Problem requirements —
Write out exactly the lines from the one containing "The width and height of the screenshot is (823, 617)." through the last line of the records below, both included, and leave out any pictures.

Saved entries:

+--

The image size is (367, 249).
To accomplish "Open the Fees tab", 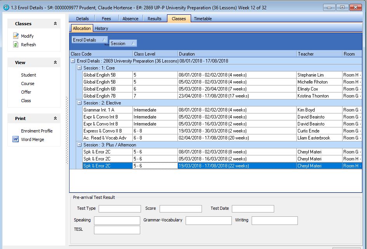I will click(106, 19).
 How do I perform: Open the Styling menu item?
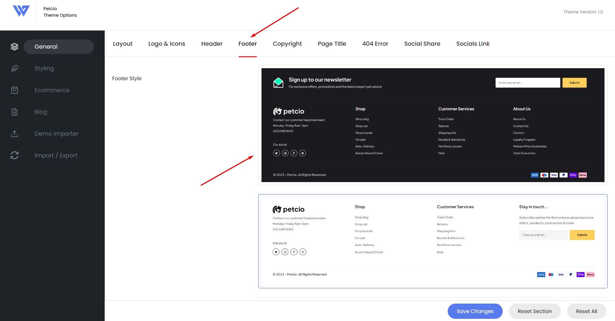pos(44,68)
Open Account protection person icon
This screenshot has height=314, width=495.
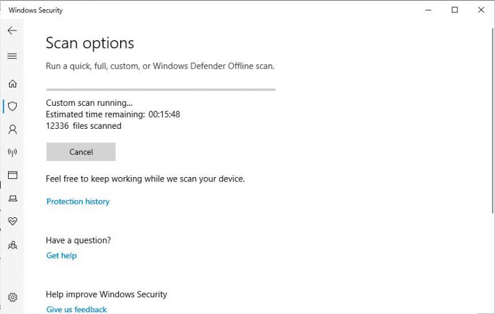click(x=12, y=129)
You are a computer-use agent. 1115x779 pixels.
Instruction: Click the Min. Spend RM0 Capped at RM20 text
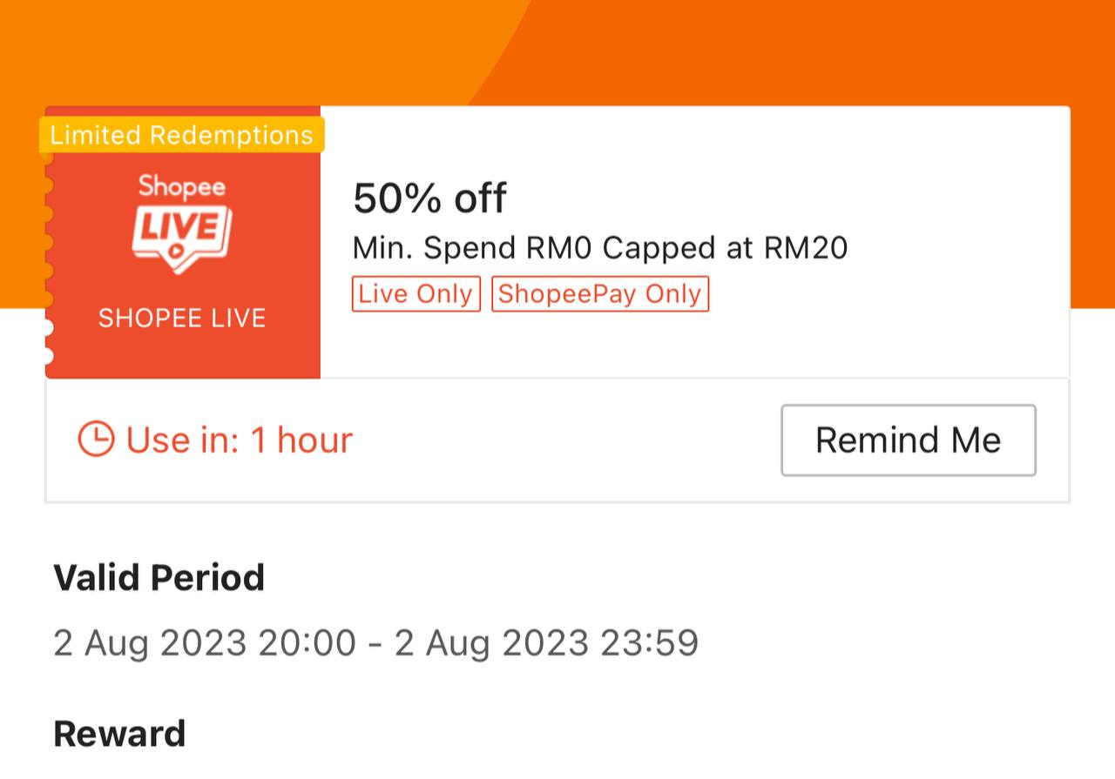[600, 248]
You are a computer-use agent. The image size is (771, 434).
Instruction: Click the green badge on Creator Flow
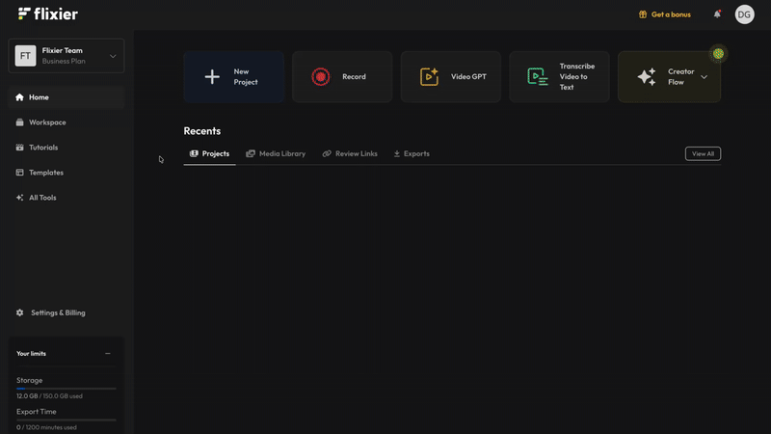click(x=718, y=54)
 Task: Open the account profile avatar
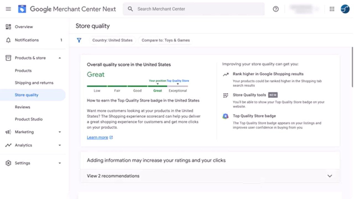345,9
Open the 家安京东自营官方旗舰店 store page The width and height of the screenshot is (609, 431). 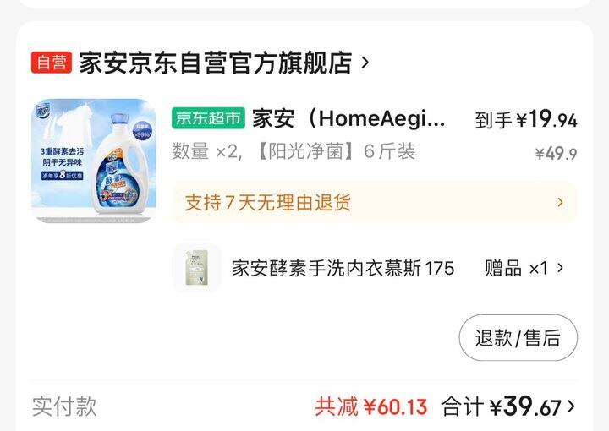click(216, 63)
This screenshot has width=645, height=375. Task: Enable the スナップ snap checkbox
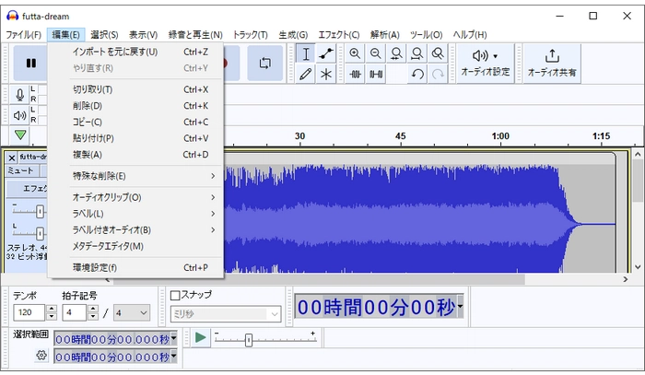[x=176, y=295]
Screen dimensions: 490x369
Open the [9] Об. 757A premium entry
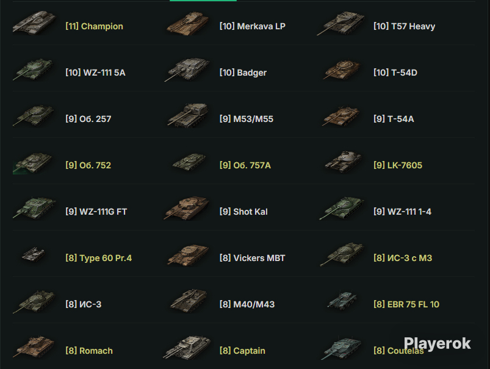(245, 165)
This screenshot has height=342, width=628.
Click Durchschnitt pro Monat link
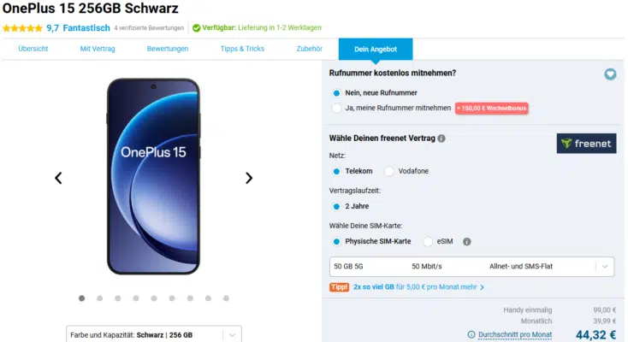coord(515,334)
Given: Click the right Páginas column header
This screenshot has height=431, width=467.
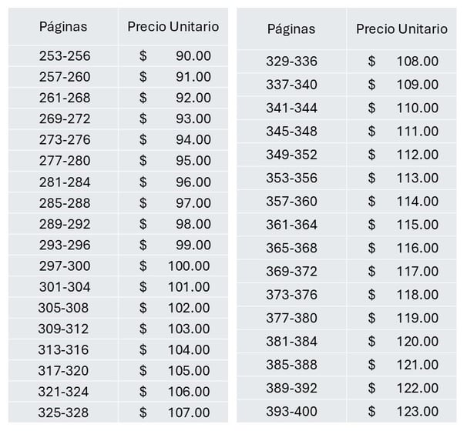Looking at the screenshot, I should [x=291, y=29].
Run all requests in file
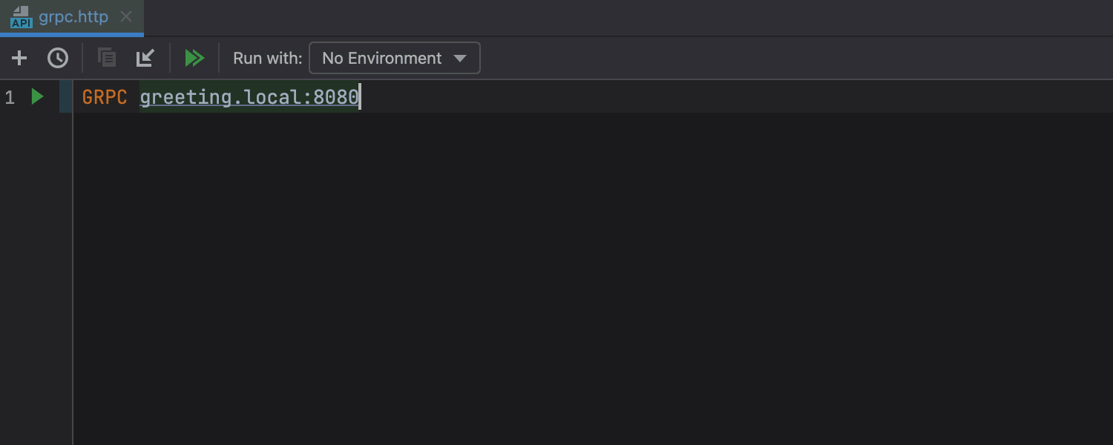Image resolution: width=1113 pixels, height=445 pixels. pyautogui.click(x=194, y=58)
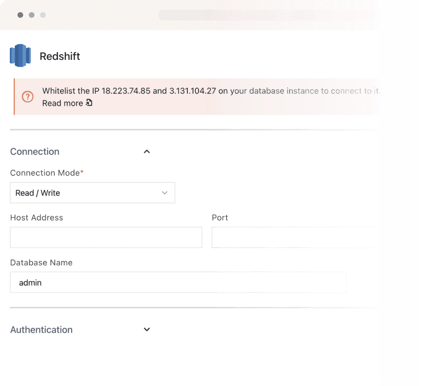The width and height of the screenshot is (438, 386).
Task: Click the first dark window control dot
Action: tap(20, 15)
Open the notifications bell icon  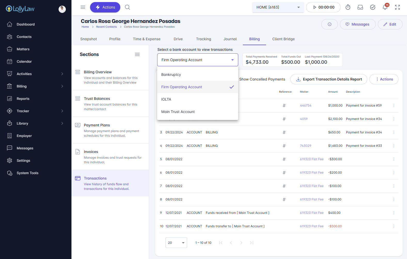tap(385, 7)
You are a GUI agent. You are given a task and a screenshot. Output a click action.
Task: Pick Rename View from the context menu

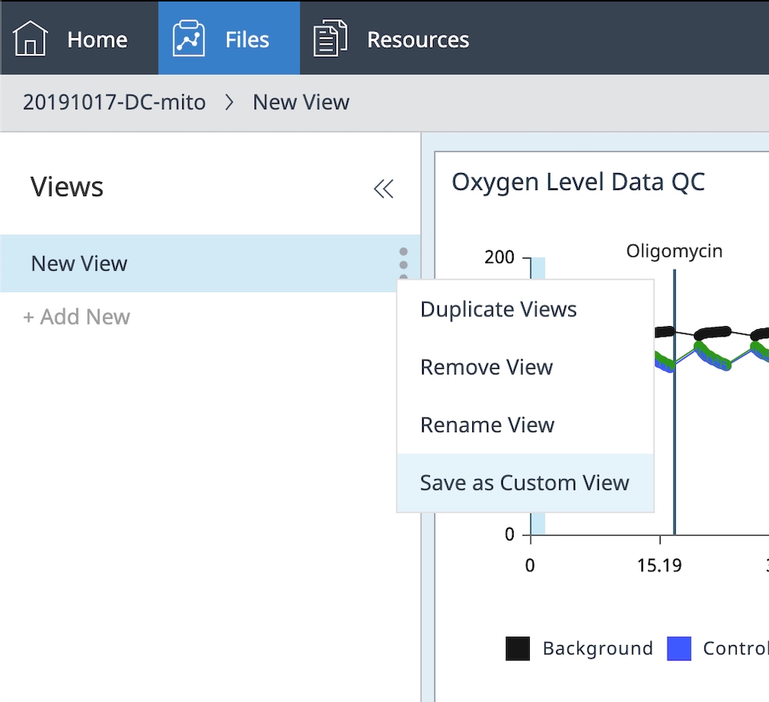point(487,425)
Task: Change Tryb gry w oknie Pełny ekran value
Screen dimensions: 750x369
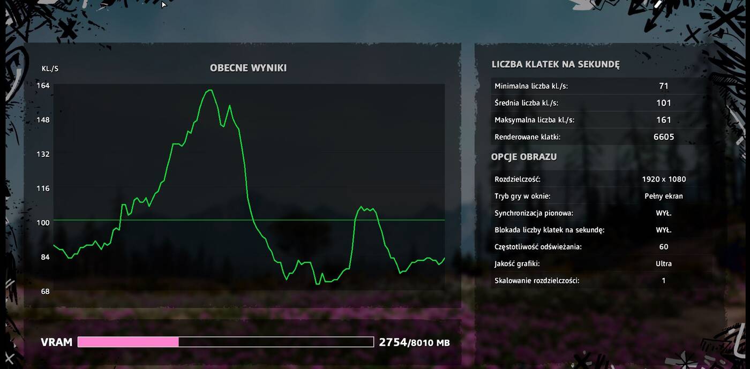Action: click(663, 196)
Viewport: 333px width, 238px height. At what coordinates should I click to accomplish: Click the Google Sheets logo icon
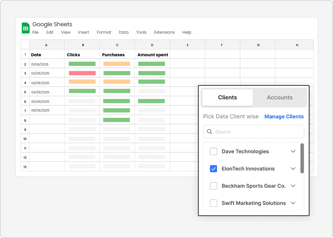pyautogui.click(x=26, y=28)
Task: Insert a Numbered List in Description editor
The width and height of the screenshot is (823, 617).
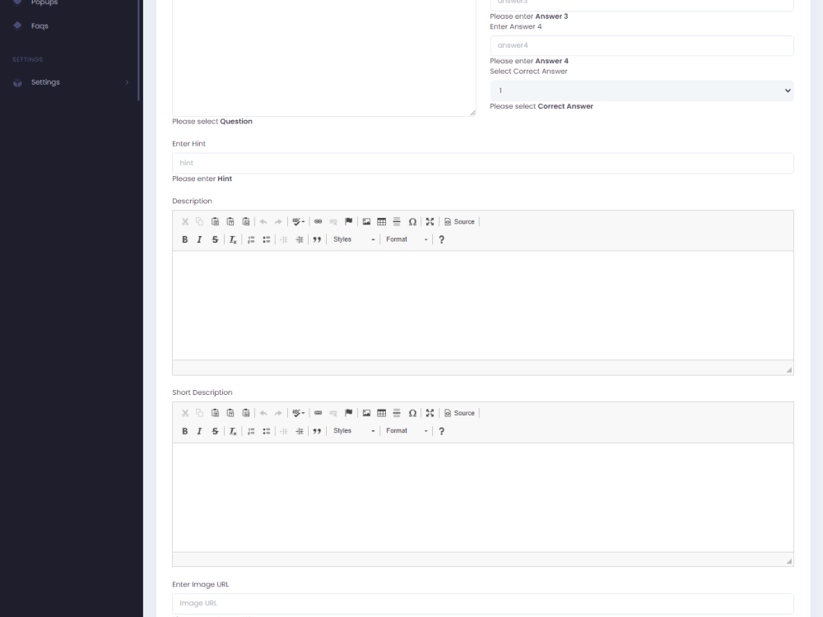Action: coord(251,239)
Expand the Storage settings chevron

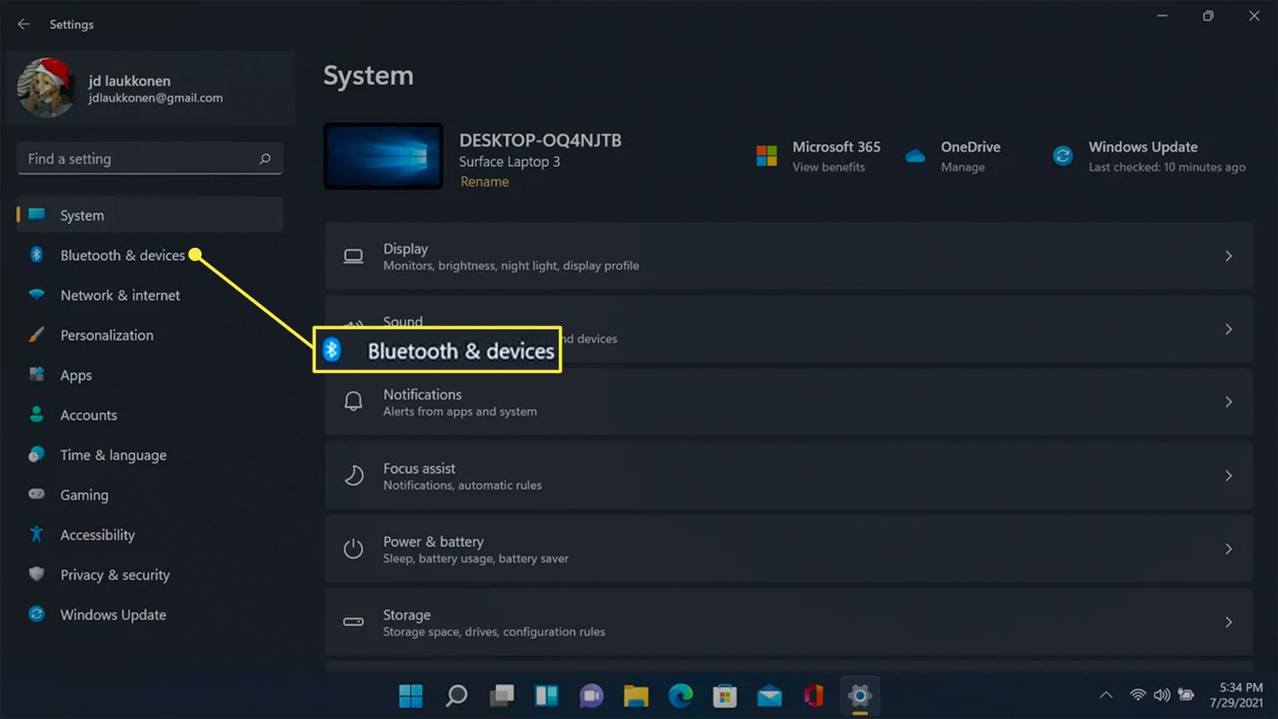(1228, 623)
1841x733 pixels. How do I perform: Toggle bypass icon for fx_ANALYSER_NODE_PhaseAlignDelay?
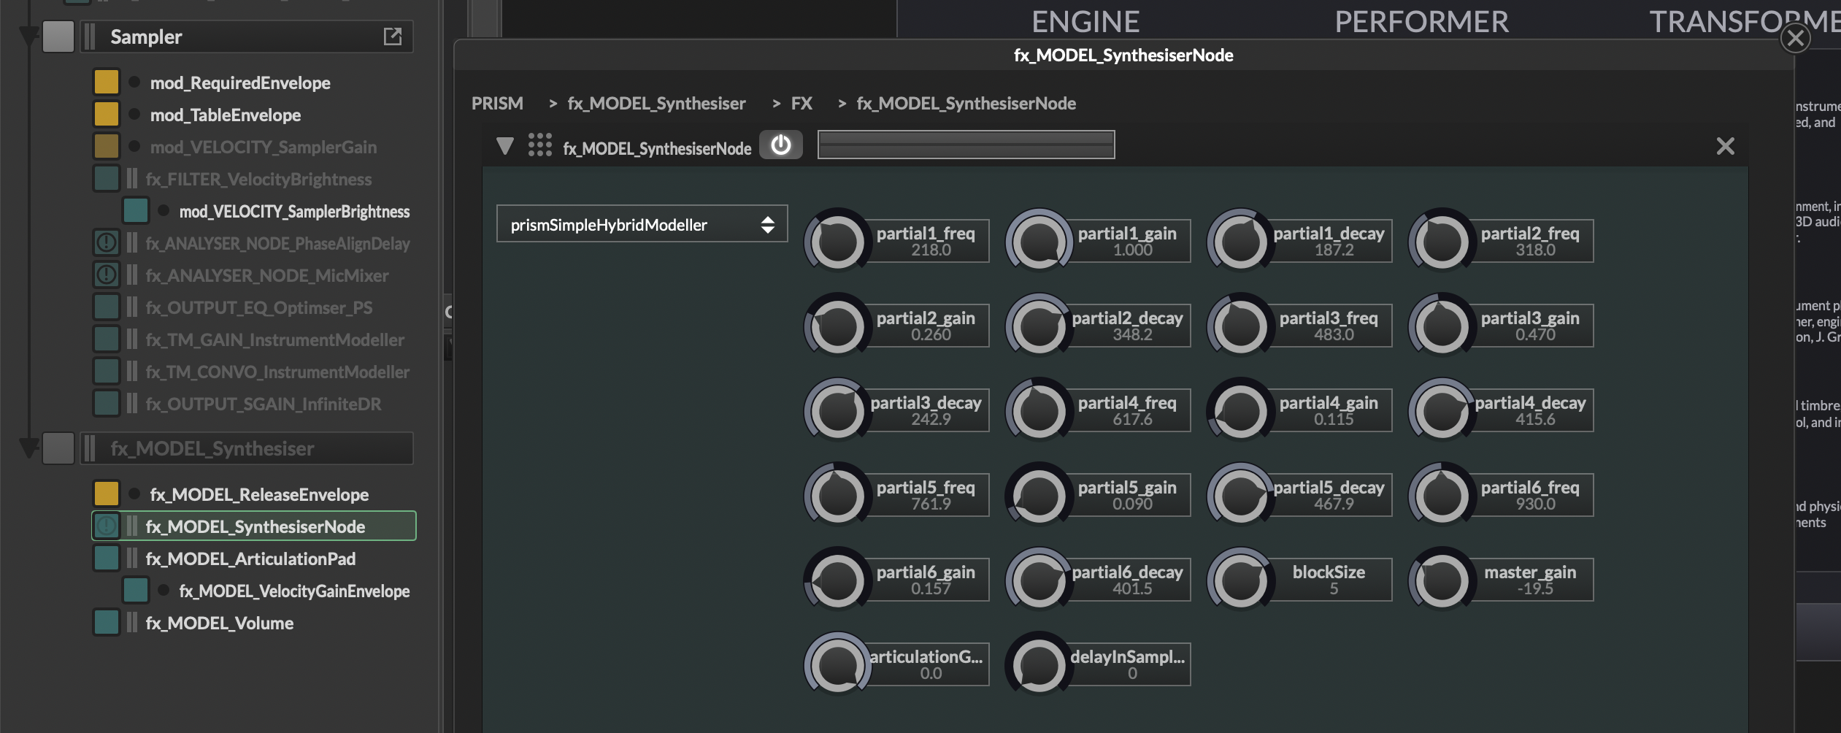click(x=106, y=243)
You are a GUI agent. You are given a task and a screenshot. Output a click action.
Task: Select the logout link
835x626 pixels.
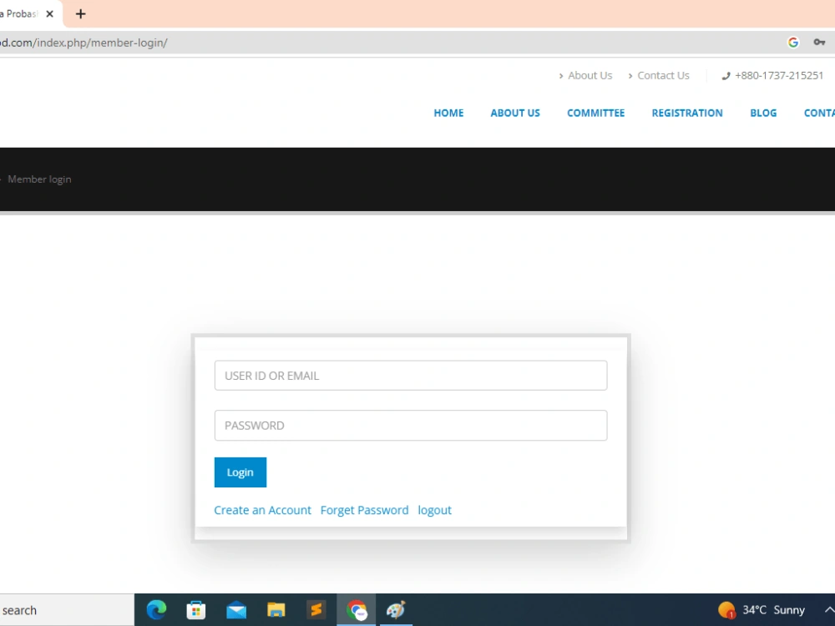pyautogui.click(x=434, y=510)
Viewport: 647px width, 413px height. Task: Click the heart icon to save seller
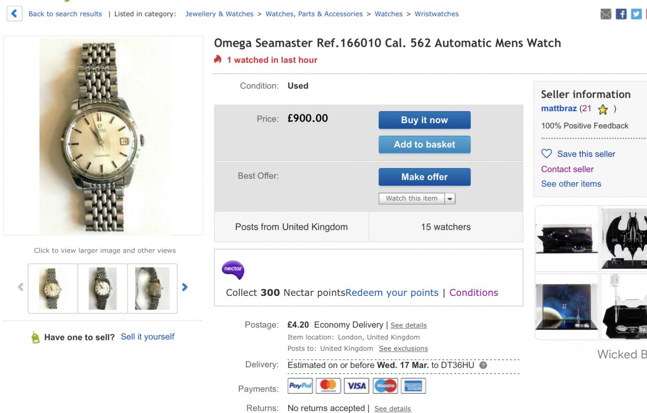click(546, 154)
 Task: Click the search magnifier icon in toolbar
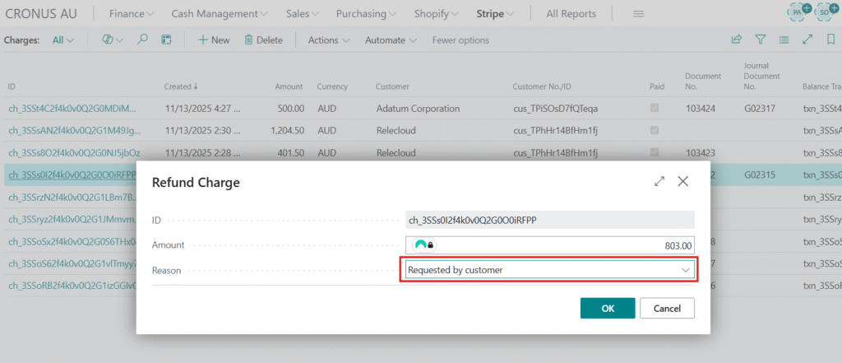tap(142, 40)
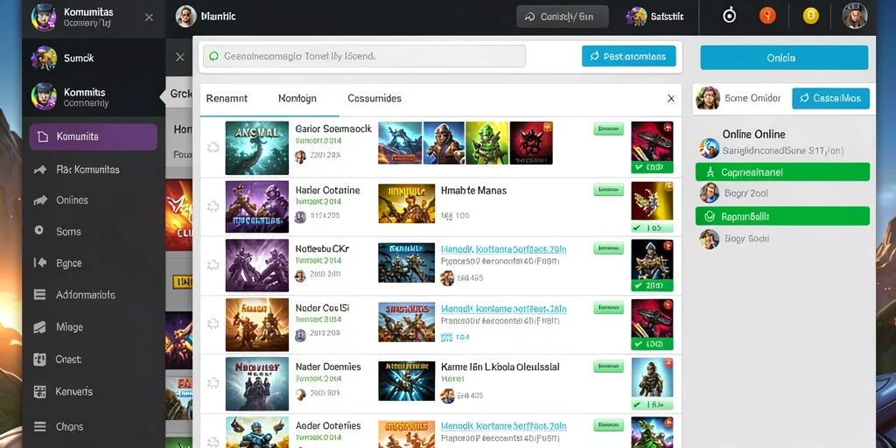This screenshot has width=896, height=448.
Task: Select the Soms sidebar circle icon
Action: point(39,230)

+--

Completed exercise —
The width and height of the screenshot is (823, 617).
Action: coord(251,239)
Expand the Storage settings chevron

(1228, 623)
1841x733 pixels. How do I perform: Toggle bypass icon for fx_ANALYSER_NODE_PhaseAlignDelay?
click(x=106, y=243)
You are a GUI agent. You are given a task and a screenshot. Output a click action.
Task: Select the logout link
835x626 pixels.
pyautogui.click(x=434, y=510)
Viewport: 647px width, 413px height. Task: Click the heart icon to save seller
click(546, 154)
 Task: Click the search magnifier icon in toolbar
tap(142, 40)
This screenshot has width=896, height=448.
Task: Select the Soms sidebar circle icon
Action: point(39,230)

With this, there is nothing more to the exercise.